## Supplied data
● ● ● ●
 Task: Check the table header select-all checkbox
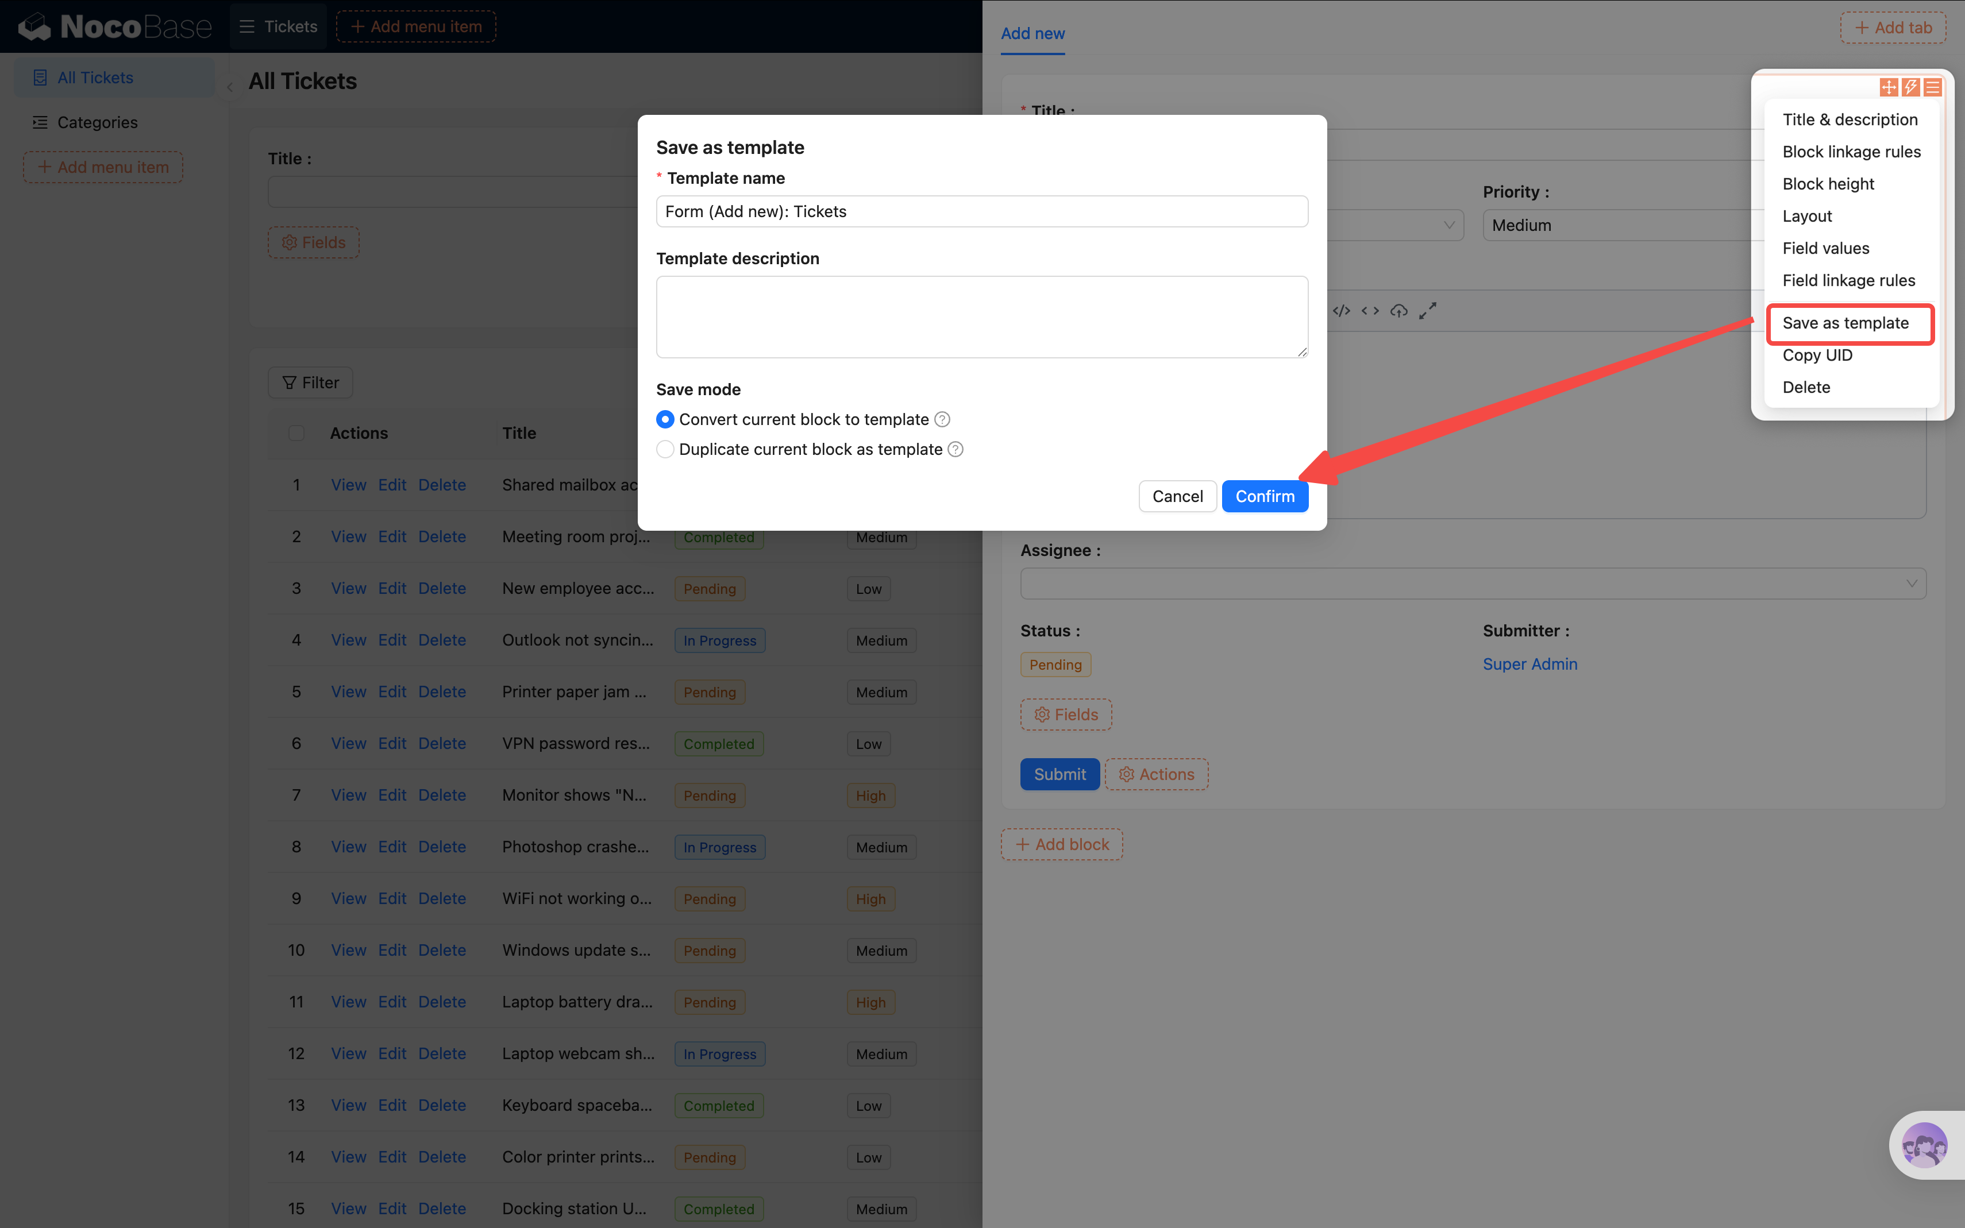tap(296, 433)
● ● ● ●
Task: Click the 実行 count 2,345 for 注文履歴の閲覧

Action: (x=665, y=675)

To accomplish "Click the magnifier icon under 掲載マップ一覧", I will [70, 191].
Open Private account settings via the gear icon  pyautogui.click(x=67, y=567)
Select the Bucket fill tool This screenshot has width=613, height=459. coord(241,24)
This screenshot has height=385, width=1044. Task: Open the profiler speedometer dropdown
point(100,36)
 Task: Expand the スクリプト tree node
● ● ● ●
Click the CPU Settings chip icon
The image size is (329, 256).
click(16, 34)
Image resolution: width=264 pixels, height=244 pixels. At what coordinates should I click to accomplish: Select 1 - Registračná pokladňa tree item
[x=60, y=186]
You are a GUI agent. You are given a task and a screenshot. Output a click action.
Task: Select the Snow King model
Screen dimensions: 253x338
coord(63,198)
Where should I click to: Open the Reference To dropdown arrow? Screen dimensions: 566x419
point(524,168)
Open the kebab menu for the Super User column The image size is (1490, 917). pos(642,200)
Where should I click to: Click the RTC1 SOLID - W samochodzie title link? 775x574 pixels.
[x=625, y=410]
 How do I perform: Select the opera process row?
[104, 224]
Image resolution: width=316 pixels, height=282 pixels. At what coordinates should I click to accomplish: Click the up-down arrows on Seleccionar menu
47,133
● ● ● ●
## Problem
Copy the records above word for word, starting with the line that contains "Select the Bucket" and going on through the line that contains "Task: Expand the スクリプト tree node".

## Answer to the exercise
Select the Bucket fill tool This screenshot has width=613, height=459. coord(241,24)
This screenshot has height=385, width=1044. Task: Open the profiler speedometer dropdown
point(100,36)
 Task: Expand the スクリプト tree node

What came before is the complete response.